Extract provided:
1. Field of the Invention

The present invention relates to a surface discharge type full color surface discharge type plasma display panel and a process for manufacturing the same. More specifically, the present invention relates to a full color ac plasma display device high in resolution and brightness of display such that it is adaptable to a high quality display, such as a high definition TV, and can be used in daylight.

2. Description of the Related Art

A plasma display panel (PDP) has been considered the most suitable flat display device for a large size, exceeding over 20 inches, because a high speed display is possible and a large size panel can easily be made. It is also considered to be adaptable to a high definition TV. Accordingly, an improvement in full color display capability in plasma display panels is desired.

In the past, two electrode type dc and ac plasma display panels have been proposed and developed. Also, a surface discharge type ac plasma display panel, among other plasma display panels, has been known to be suitable for a full color display.

For example, a surface discharge type ac plasma display panel having a three electrode structure comprises a plurality of parallel display electrode pairs formed on a substrate and a plurality of address electrodes perpendicular to the display electrode pairs for selectively illuminating unit luminescent areas. Phosphors are arranged, in order to avoid damage by ion bombardment, on the other substrate facing the display electrode pairs with a discharge space between the phosphor and the display electrode pairs and are excited by ultra-violet rays generated from a surface discharge between the display electrodes, thereby causing luminescence. See for example, U.S. Pat. No. 4,638,218 issued on Jan. 20, 1987 and U.S. Pat. No. 4,737,687 issued on Apr. 12, 1988.

The full color display is obtained using an adequate combination of three different colors, such as red (R), green (G) and blue (B), and an image element is defined by at least three luminescent areas corresponding to the above three colors.

Conventionally, an image element is composed of four subpixels arranged in two rows and two columns, including a first color luminescent area, for example, R, a second color luminescent area, for example, G, a third color luminescent area, for example, G, and a fourth color luminescent area, for example, B. Namely, this image element comprises four luminescent areas of a combination of three primary colors for additive mixture of colors and an additional green having a high relative luminous factor. By controlling the additional green area independent from the other three luminescent areas, an apparent image element number can be increased and thus an apparent higher resolution or finer image can be obtained.

Dataset:
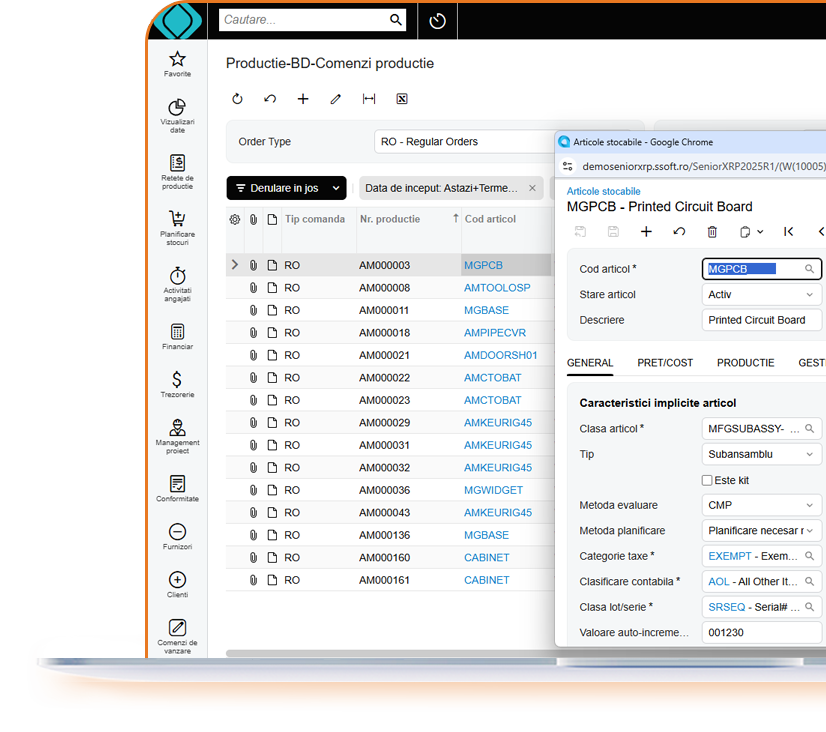Image resolution: width=826 pixels, height=732 pixels.
Task: Select the pencil edit icon in the toolbar
Action: click(x=335, y=98)
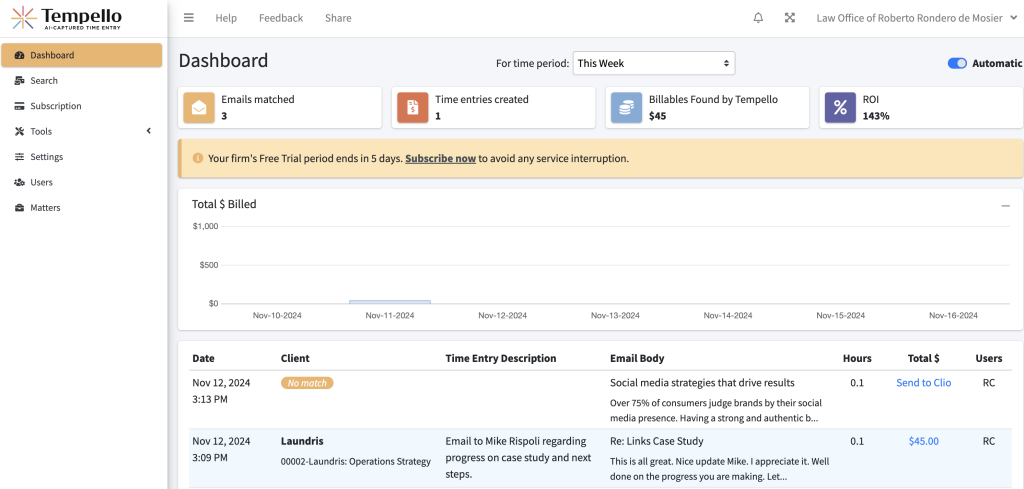Click the $45.00 total link
Image resolution: width=1024 pixels, height=489 pixels.
point(923,441)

Work instructions:
A – In the plasma display panel text, how many subpixels make up a conventional image element, and how are they arranged?
B – Proceed with the text on plasma display panels, starting right after its final sentence.
The items come from a separate source and are unrelated to the text.

Responses by item number:
A – Four subpixels, arranged in two rows and two columns.

B –
In this arrangement of four subpixels, two pairs of display electrodes cross an image element, i.e., each pair of display electrodes crosses each row or column of subpixels, which is apparently disadvantageous in making image elements finer.

If the image elements are to be finer, formation of finer display electrodes becomes difficult and the drive voltage margin for avoiding interference of discharge between different electrode lines becomes narrow. Moreover, the display electrodes become narrower, which may cause damage to the electrodes. Further, a display of one image element requires time for scanning two lines, which may make a high speed display operation difficult because of the frequency limitation of a drive circuit.

The present invention is directed to solve the above problem and provide a flat panel full color surface discharge type plasma display device having fine image elements.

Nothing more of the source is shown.